Instruction Semantics

Unlike CFI directives, the semantic information directly available from core MCInst and related MC helper classes is limited. While we can access operands and determine basic properties like register reads/writes, the detailed effect of an instruction is often not readily available.

UnwindInfoChecker’s abstract execution requires more semantic information. For example, the checker has to know that on x86_64 targets a pushq instruction decreases %rsp’s value by 8, and stores the argument register in the memory location %rsp-8. But with information available in MCInst, it only knows that it’s a store and it modifies %rsp.

Open questions

  • Where should the UnwindInfoChecker reside within the LLVM project? We are considering two possible places for this library:

    • Option 1: Implement within the MC layer.
      • Benefits: Using the MC layer automatically provides the checker access for all tools and libraries. This also prevents indirect dependency problems.
      • Drawbacks: It is harder to use already existing features in other parts of the LLVM because most of the other parts are dependent on MC.
    • Option 2: Implement as a separate library.
      • Benefits: In this case, UnwindInfoChecker can have an easier time depending on other libraries like DebugInfo/DWARF and the implementation is easier.
      • Drawbacks: Any tool, such as clang or llvm-mc, and any library that wants to use the checker must depend on this new library, which may introduce new dependency problems.
  • What is the best approach for extracting and representing the CFI state from MCCFIInstruction? We have two possible approaches in mind:

    • Option 1: Convert MCCFIInstruction to CFIProgram::Instruction and leverage DebugInfo/DWARF’s UnwindTable logic.
      • Benefits: Avoids duplicating logic for processing CFI directives and maintaining state.

Stored entries:
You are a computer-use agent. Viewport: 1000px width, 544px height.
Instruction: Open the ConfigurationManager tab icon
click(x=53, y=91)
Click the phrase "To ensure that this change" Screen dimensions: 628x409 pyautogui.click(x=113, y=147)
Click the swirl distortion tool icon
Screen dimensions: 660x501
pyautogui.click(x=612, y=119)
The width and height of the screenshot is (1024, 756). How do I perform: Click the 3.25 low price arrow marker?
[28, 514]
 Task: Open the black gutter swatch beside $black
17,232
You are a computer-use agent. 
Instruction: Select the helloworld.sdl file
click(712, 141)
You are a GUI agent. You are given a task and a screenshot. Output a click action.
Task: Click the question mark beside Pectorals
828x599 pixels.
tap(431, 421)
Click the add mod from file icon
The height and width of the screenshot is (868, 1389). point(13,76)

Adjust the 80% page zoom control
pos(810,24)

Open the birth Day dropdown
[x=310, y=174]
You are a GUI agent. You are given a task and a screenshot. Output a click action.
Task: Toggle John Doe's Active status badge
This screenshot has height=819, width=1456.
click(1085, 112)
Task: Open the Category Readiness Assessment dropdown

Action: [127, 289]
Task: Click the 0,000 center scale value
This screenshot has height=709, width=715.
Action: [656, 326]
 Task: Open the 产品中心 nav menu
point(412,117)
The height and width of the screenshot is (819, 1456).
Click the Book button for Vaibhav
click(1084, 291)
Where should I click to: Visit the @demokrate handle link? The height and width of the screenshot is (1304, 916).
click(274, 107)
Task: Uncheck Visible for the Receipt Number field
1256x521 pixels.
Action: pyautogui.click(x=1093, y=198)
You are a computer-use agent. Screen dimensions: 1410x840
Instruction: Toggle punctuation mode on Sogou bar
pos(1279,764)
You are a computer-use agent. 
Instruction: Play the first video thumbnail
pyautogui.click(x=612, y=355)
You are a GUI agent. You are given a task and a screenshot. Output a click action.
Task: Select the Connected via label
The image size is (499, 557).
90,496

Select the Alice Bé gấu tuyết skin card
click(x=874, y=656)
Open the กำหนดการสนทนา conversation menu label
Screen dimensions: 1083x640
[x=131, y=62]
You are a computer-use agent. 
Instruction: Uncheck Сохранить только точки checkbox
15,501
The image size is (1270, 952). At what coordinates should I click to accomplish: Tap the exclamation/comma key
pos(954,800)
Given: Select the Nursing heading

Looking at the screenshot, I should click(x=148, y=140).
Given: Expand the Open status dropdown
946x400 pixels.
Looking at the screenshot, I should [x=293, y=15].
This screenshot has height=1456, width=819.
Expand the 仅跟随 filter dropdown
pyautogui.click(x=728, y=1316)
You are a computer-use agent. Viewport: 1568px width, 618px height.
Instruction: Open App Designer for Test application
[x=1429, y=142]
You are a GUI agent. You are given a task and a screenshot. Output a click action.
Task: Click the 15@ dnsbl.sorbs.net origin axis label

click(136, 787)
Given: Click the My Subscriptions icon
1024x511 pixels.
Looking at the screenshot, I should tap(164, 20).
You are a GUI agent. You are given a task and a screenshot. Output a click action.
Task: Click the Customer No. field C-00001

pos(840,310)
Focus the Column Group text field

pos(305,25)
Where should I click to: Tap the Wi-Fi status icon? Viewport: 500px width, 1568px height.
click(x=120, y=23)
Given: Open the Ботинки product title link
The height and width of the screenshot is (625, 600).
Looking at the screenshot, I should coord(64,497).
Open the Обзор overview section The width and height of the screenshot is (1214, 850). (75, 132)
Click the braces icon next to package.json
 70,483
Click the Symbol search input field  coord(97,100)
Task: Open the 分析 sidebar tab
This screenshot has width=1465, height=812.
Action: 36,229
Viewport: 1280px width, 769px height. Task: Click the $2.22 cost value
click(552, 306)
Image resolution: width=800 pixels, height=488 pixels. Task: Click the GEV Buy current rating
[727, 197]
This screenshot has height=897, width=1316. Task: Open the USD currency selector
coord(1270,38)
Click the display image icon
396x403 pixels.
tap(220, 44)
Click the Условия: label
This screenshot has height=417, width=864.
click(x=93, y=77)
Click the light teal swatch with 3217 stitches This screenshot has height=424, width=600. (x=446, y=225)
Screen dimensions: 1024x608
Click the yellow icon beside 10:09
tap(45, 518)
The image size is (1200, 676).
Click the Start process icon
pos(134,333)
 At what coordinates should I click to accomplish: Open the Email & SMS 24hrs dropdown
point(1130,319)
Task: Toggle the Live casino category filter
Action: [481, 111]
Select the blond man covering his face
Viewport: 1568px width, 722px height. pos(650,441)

▸ **Written tasks**
1. Answer these from the UnwindInfoChecker passage:
(a) On x86_64 targets, by how much does a pushq instruction decrease %rsp's value?
(b) Which placement option for the checker is said to prevent indirect dependency problems?
(c) Which two tools does the passage name as examples that would have to depend on a separate library?
2. Write the next part of the UnwindInfoChecker passage, picking up after its last line.

▸ **Expected outputs**
1.
(a) By 8.
(b) Option 1, implementing the checker within the MC layer.
(c) clang and llvm-mc.

2.
      • Drawbacks: Requires implementing a robust conversion layer. Heavily relies on the ongoing separation work in DebugInfo/DWARF to resolve dependency issues and potentially adapt UnwindTable’s interface for analytical use.
    • Option 2: Maintain a parallel representation (like the prototype’s CFIState) and re-implement the necessary state-tracking logic.
      • Benefits: Independent of the DebugInfo/DWARF internal representation and structure, allowing more control over the data needed for validation. Can be tailored specifically for the checker’s needs.
      • Drawbacks: Significant duplication of logic already present in DebugInfo/DWARF. Requires ongoing maintenance of the parallel implementation.
  • How can the required semantic information be extracted from MCInst? Instruction semantics is the analysis’s bottleneck.

    • Option 1: Extend MCInstrAnalysis with functionalities currently in BOLT’s MCPlus.
      • Benefits: MCPlus already provides much of the needed semantic information and has a compatible design. Integrating it into the core MC layer (MCInstrAnalysis) makes it widely available.
      • Drawbacks: MCPlus’s current implementation is heavily focused on X86 and built with assumptions about compiler-generated code; extending it for general use across targets and potentially hand-written code might require significant effort. Requires refactoring in BOLT.
    • Option 2: Adapt LLDB’s instruction emulator or inspection engines.
      • Benefits: LLDB’s components already contain detailed semantic information about instructions across various targets. This also enables using the already implemented analysis in LLDB instead of re-implementing it.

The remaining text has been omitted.